The rabid prose, the Fly.io post deriding detractors... To me it seems same hype as usual. Lots of words about it, the first few steps look super impressive, then it gets stuck banging against a wall. If almost all that is said is prognostication and preaching, and we haven't seen teams and organizations racing ahead on top of this new engine of growth... maybe it can't actually carry loads outside of the demo track?

It can be useful. Does it merit 100 billion dollar outlays and datacenter-cum-nuclear-powerplant projects? I hardly think so.

  • What commands/progs on your local Linux box? Would love to be able to quantify how inaccurate the LLMs are compared to what people already use for their boilerplate stuff.

    I've found the agents incredibly hit and miss. Mostly miss. The likes of Claude Code occasionally does something surprising and it actually works (usually there's a public example it's copied wholly when you research the code it gave you, especially for niche stuff), but then the rest of the time you spend hours wrestling it into submission over something you could do in minutes, all whilst it haemorrhages context sporadically. Even tried adding an additional vector database to the likes of Claude Code to try and get around this, but it's honestly a waste of time in my experiences.

    Is it "useless"? For me, yes, probably. I can't find any valid use for an LLM so far in terms of creating new things. What's already been done before? Sure. But why an LLM in that case?
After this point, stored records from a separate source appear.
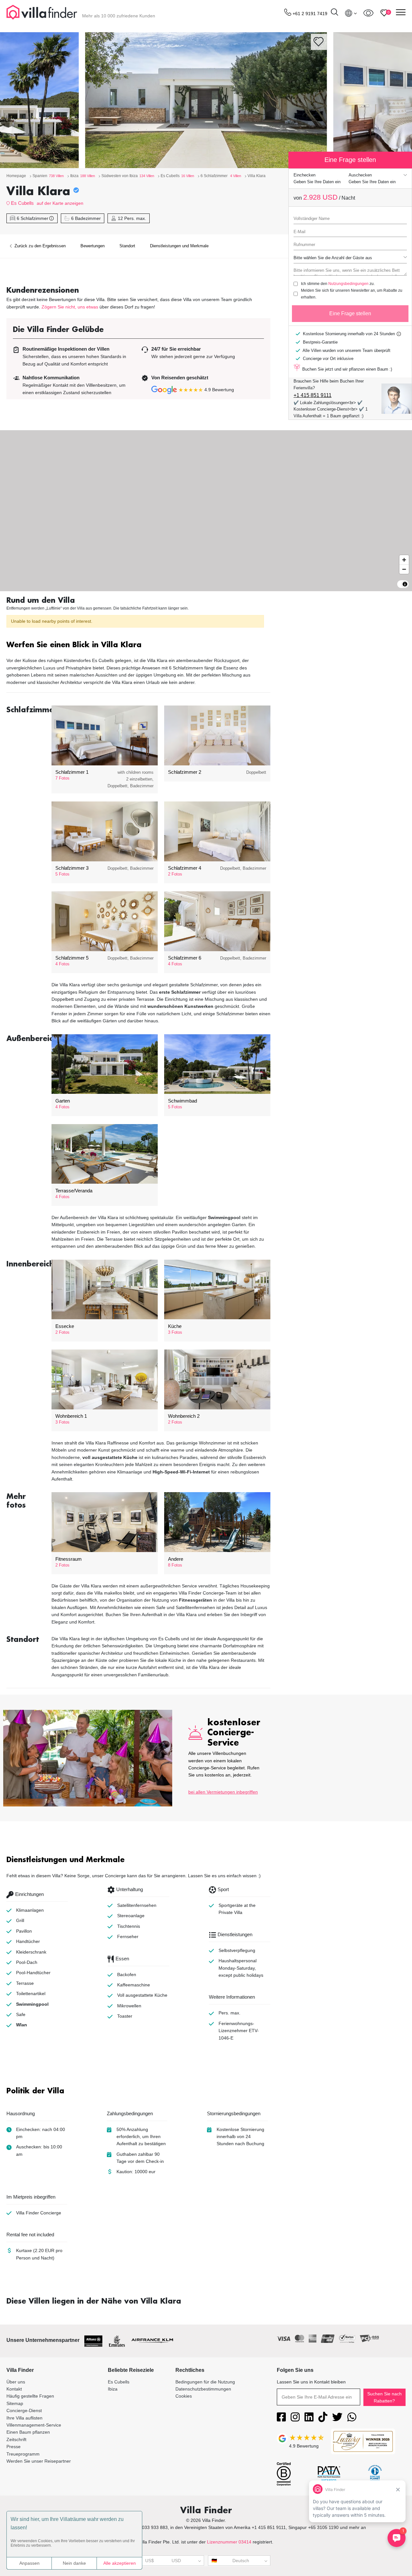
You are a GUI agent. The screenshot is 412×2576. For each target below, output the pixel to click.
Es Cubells (22, 203)
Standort (127, 245)
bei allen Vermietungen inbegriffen (223, 1792)
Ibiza (112, 2388)
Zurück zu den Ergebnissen (39, 245)
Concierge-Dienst (24, 2410)
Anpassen (29, 2563)
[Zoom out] (404, 569)
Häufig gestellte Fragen (30, 2396)
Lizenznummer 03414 (229, 2541)
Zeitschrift (16, 2439)
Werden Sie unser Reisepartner (38, 2461)
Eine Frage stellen (350, 313)
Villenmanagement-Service (33, 2425)
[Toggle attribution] (405, 584)
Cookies (183, 2396)
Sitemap (14, 2403)
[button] (138, 645)
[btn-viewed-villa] (368, 13)
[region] (206, 510)
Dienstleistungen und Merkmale (179, 245)
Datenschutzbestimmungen (203, 2388)
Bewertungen (92, 245)
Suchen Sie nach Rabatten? (384, 2397)
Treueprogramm (23, 2454)
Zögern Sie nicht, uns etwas (70, 306)
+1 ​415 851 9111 (313, 395)
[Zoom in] (404, 559)
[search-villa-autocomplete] (334, 13)
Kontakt (14, 2388)
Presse (13, 2446)
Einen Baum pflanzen (28, 2432)
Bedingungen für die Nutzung (205, 2381)
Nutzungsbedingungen (348, 283)
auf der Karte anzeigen (60, 203)
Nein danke (74, 2563)
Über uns (15, 2381)
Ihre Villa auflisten (24, 2417)
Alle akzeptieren (119, 2563)
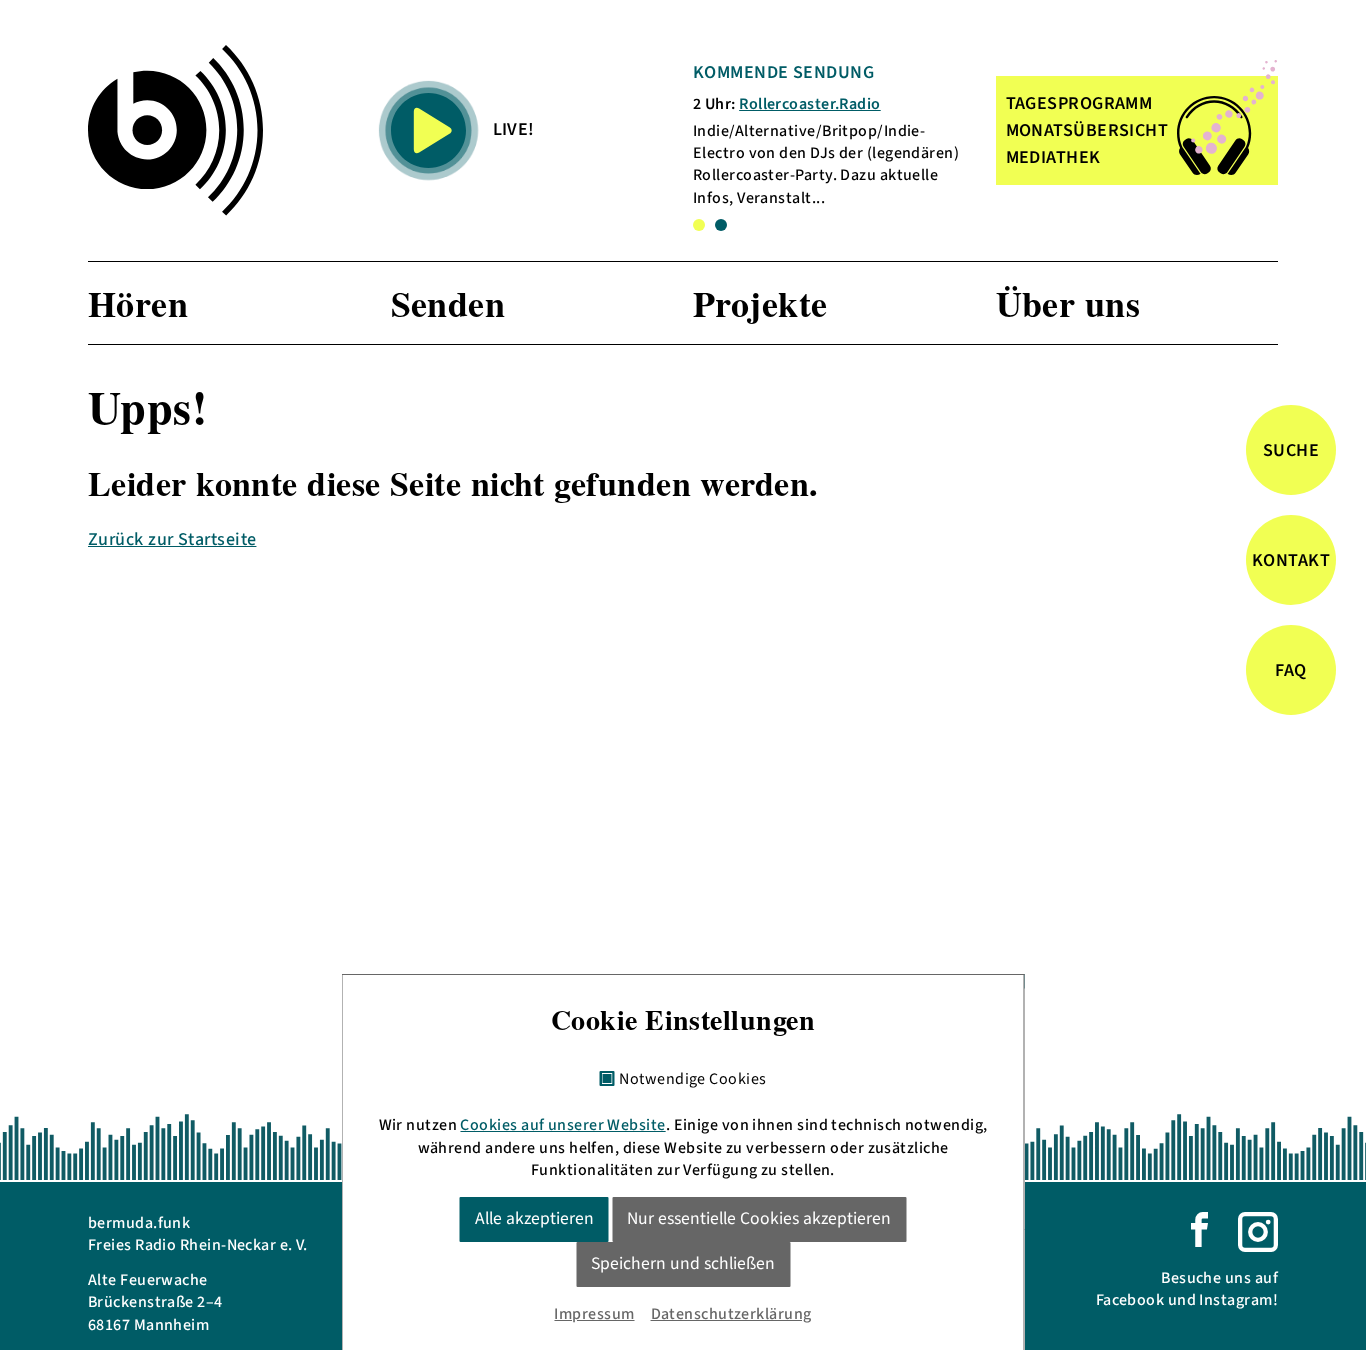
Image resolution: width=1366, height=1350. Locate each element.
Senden (448, 303)
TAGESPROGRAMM (1079, 103)
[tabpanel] (834, 134)
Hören (138, 303)
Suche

    The strangest thing I've seen so far is Claude Code wanting a plugin to copy values from a metadata column in WordPress to then read, which is triggered by a watcher every five minutes—instead of just reading the value when relevant. It could not be wrangled into behaving over this and I gave up.

    Took me 2 minutes to do the whole thing by hand, and it worked first try (of course—it's PHP—not complicated compared to Verilog and DSP, at which it is spectacularly bad in its output).

    It does very odd things in terms of secrets and Cloudflare Workers too.

    The solutions it gives are frequently nonsensical, incomplete, mixes syntax from various languages (which sometimes it catches itself on before giving you the artifact), and almost always wholly in how inefficient the pointless steps to a simple task are.

    Giving Claude Code tutorials, docs, and repos of code is usually a shitshow too. I asked their customer support for a refund weeks ago and have heard nothing. All hype and no substance.

    I can see how someone without much dev experience might be impressed by its output, especially if they're only asking it to do incredibly simplistic stuff, for which there's plenty of examples and public discourse on troubleshooting bad code, but once you get into wanting to do new things, I just don't see how anyone could think this is ever going to be viable.

    I mucked around with autonomous infrastructure via Claude Code too, and just found that it did absolutely bizarre things that made no sense in terms of managing containers relative to logs, suggesting configurations et al. Better off with dumb scripts with your env vars, secrets et al.

make sure it writes a requirements and design doc for the change its gonna make, and review those. and, ask it to ask you questions about where there's ambiguity, and to record those responses.

when it has a work plan, track the workplan as a checklist that it fills out as it works.

you can also atart your conversations by asking it to summarize the code base

My experiments with copilot and Claude desktop via mcp on the same codebase suggest that copilot is trimming the context much more than desktop. Using the same model the outputs are just less informed.